ReelTalk Movie Reviews
My Mistress' Eyes
by Donald Levit

For fun, attendees were invited “to come show off as their favorite human-robot hybrid” for a Cyborg Party following Cyborg She/Boku no kanojo wa saibôgu at Japan Society’s Japan Cuts: Festival of New Japanese Film. Some of the outfits were imaginative beyond the title cyborg, or robotic or bionic woman. She (Haruka Ayase) possesses super strength and speed, eats enough for ten, can do a three-sixty with her pretty head as well as project scenes distant in time or space like R2-D2. However, above it all is the young lady who shows up mysteriously then goes away only to come back exactly a year later. That she is to be a savior-sacrifice who must be laboriously reconstituted from her memory chip six decades and more in the future, will itself be part of the forgivably confusing but delightful wrap-up.

Directing a Japanese cast in his own screenplay, Korean Jae-Yong Kwak in effect divides his exactly two hours into two sections. The opening one introduces nice but lonely university student Jiro Kitamura (Keisuke Koide). He works at a burger place, shares his incongruously nifty rooftop house with pet iguana Raoul and the suppressed memories of a village childhood with grandma, and buys himself a present to celebrate his twentieth birthday eating out alone.

A strange attractive young woman flirtatiously eyes him at Daimaru Department Store and after leaving with unpaid-for clothing and shoes, joins him at the restaurant, leaves with him, again without paying, and the two share a wonderful evening of adventure and friendship. Upset that some boyfriend didn’t want to see her anymore because she is way too tough and unpredictable, she gets Jiro to close his eyes while she goes away a century into the future.

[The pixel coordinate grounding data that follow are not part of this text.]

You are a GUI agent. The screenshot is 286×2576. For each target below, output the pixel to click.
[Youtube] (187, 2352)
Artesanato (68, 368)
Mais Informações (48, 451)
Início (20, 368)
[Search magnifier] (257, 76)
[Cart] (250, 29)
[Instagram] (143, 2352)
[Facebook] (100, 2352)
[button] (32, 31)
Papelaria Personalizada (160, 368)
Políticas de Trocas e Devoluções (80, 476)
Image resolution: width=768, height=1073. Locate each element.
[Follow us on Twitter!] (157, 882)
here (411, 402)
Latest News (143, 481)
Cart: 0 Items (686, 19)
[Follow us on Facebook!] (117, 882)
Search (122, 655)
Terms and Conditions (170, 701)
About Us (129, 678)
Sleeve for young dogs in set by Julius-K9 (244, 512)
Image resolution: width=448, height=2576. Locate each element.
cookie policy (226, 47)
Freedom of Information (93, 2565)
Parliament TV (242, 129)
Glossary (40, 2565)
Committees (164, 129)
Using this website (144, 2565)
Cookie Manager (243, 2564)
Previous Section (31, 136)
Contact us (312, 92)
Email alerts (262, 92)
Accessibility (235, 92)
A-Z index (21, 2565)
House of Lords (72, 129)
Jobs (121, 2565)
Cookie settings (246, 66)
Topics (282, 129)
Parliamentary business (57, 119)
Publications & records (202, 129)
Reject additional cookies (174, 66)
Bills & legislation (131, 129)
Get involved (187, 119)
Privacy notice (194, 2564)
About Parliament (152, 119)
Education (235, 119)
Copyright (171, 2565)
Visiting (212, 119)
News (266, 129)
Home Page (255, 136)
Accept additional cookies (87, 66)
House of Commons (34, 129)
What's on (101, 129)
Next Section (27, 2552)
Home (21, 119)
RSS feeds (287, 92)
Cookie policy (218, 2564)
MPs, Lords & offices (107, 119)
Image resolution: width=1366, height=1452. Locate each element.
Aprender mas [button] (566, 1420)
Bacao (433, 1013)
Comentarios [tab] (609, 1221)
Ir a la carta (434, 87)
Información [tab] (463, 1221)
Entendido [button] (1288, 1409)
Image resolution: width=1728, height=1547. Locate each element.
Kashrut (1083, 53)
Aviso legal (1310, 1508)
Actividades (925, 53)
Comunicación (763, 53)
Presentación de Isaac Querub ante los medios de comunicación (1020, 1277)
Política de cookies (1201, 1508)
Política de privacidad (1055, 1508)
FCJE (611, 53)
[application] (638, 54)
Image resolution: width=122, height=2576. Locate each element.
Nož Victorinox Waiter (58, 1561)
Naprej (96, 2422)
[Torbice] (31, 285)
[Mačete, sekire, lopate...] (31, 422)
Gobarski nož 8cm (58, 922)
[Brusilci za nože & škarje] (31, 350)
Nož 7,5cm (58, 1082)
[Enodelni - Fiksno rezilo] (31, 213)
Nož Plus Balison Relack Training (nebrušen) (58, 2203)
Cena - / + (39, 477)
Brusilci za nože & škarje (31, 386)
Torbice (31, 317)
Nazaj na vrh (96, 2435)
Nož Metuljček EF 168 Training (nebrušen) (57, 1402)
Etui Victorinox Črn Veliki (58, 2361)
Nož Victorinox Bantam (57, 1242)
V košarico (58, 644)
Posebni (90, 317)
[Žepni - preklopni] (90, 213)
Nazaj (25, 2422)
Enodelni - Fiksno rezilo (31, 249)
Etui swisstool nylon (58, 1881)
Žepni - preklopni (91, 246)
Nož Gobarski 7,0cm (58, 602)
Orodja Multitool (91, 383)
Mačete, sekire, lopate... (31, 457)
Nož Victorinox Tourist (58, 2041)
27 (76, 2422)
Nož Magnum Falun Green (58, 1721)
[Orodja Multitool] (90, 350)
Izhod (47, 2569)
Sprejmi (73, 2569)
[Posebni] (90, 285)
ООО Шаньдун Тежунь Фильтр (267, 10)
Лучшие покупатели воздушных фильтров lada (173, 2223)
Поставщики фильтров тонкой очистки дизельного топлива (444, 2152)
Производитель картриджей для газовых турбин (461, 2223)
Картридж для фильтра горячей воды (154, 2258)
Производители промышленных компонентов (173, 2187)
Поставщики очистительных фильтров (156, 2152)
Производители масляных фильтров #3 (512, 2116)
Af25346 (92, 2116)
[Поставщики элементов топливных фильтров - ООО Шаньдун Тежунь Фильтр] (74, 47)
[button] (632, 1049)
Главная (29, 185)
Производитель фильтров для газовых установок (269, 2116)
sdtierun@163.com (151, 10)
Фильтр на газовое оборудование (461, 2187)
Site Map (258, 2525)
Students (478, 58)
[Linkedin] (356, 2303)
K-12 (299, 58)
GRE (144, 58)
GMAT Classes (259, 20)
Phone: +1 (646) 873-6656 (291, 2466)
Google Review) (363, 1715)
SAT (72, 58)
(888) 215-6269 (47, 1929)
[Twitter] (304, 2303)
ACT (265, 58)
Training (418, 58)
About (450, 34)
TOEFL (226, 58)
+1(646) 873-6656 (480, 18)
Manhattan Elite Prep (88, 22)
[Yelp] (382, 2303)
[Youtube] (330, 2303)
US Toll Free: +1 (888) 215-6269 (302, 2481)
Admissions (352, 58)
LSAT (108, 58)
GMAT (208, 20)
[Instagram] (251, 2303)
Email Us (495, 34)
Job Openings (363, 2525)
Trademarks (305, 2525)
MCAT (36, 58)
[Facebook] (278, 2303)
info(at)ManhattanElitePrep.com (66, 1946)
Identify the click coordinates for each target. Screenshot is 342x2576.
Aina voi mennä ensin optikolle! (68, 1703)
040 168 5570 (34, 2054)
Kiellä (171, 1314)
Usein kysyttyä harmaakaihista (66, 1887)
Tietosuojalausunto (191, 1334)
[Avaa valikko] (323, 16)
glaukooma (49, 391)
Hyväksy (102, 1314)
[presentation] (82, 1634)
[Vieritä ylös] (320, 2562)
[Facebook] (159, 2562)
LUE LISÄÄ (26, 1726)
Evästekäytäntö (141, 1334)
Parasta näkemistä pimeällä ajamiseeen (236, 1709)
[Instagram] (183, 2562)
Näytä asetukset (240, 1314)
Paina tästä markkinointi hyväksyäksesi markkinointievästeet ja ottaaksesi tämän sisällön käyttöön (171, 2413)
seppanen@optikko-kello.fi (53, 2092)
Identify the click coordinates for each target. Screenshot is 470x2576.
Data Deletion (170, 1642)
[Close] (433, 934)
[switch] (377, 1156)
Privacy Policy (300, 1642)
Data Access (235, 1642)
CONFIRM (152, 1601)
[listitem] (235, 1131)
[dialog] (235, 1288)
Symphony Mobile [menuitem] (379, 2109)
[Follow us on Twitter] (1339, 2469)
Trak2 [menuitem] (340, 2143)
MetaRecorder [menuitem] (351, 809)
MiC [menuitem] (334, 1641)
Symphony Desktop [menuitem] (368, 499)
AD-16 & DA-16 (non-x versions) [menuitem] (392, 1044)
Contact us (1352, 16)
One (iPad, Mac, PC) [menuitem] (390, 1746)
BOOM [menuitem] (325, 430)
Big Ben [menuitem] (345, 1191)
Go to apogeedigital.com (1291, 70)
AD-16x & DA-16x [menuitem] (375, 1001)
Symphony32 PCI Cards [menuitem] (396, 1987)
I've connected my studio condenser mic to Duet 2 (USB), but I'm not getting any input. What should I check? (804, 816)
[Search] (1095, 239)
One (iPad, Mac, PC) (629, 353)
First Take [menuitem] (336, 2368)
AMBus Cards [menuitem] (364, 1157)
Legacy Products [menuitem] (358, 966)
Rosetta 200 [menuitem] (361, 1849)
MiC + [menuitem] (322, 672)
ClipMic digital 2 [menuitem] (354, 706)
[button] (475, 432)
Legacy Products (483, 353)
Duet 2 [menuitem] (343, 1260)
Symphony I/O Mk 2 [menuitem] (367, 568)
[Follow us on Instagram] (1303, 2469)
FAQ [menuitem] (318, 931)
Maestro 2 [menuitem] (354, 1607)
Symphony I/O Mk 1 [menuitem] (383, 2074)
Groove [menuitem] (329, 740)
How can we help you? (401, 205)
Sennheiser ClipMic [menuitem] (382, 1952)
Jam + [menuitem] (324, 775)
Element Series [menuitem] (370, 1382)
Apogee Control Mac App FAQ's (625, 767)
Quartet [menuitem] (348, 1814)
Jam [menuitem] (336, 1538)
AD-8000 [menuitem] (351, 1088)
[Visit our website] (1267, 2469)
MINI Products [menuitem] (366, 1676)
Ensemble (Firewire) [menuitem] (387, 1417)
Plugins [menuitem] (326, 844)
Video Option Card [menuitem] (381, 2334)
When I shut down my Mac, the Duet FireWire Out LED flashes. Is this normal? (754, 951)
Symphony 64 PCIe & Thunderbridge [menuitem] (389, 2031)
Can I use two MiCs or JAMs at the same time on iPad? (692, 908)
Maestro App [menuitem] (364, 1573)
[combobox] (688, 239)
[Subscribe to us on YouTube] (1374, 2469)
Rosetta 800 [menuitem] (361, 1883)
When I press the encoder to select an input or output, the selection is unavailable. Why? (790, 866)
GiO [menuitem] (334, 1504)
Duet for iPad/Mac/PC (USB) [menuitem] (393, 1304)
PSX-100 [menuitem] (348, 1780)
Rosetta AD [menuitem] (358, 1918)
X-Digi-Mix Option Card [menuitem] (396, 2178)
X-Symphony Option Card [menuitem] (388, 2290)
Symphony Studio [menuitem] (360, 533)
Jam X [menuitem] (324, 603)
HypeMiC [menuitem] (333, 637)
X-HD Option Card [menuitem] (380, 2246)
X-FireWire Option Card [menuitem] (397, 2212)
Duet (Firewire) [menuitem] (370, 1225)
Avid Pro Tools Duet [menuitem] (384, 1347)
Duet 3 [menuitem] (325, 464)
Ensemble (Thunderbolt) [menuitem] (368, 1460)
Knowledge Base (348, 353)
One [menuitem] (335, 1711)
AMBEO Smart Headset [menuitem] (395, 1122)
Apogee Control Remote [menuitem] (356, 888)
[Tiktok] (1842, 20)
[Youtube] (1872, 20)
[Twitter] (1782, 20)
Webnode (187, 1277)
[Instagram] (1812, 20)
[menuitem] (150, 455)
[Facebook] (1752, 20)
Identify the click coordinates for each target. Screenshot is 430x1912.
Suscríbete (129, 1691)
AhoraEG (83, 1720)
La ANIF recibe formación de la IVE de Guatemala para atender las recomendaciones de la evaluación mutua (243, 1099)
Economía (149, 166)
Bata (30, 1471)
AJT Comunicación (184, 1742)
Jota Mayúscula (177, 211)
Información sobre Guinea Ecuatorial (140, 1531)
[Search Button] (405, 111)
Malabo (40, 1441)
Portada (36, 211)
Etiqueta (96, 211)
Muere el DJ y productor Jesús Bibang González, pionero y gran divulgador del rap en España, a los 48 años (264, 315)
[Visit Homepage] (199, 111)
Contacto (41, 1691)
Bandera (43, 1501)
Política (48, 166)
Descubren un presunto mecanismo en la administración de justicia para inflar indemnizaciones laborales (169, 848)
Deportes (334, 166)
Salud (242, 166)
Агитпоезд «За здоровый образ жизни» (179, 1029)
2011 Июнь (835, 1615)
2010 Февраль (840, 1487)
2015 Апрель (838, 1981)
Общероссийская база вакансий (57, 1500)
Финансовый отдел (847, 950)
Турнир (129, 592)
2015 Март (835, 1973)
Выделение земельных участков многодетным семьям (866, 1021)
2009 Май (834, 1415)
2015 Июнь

This expository falling-in-love soon grows cloying and cutesy light-novel-for-teens-and-young-adults. There are okay joke moments with her culinary ingredients and birthday-cake-and-champagne copycat routine, or a teacher’s (Megumi Sato) chalk missiles, in addition to puzzlers like a visual projection of the hero with useless arms in a wheelchair “sixty-five years from now” (Rokurô Naya). There is a nice scene of a foggy trip back in time to grandma and cat Raoul, marred by sentimental music; and there are touches of homage, from Terminator’s arrivals from the future to Back to the Future, from Oz’s Tin Woodman’s acquiring through action humanness with a heart and soul, to Japanese mangas.

As the returned woman learns the tics of behavior, even to dancing “the Robot” and experiencing the green-eyed monster, she acts with foreknowledge -- more accurately, “afterknowledge” -- to avert human emotional distress, as with a child about to be run over or a nut with a knife in a girls’ school. There is, too, unwise teen slapstick that needs cutting: too much of a TV newsman (Fumiyo Kohinata) at said school, a few Keystone Kops, a comical gasoline-swigging gunman (Hiromasa Taguchi).

Koide has little to work with as hapless hero, and it is Ayase’s nameless heroine who engages the audience upon her return. The “earlier” man who rejected the sweet young thing who comes on awfully strong is explained, along with her reason for being here and choosing Jiro in the first place.

SPOILER ALERT

All will be brought to a head in a wonderfully generated earthquake which levels present-day Tokyo and occasions self-sacrifice and remorse. A new skyline will rise, and, as clarified in the future, sixty-some-odd years go into rebuilding a woman as well, from memory up. Lucky for laughter, unto death’s last birthday she loves, and is either programmed for or simply humanly delighted by, the old face-in-the-cake celebration.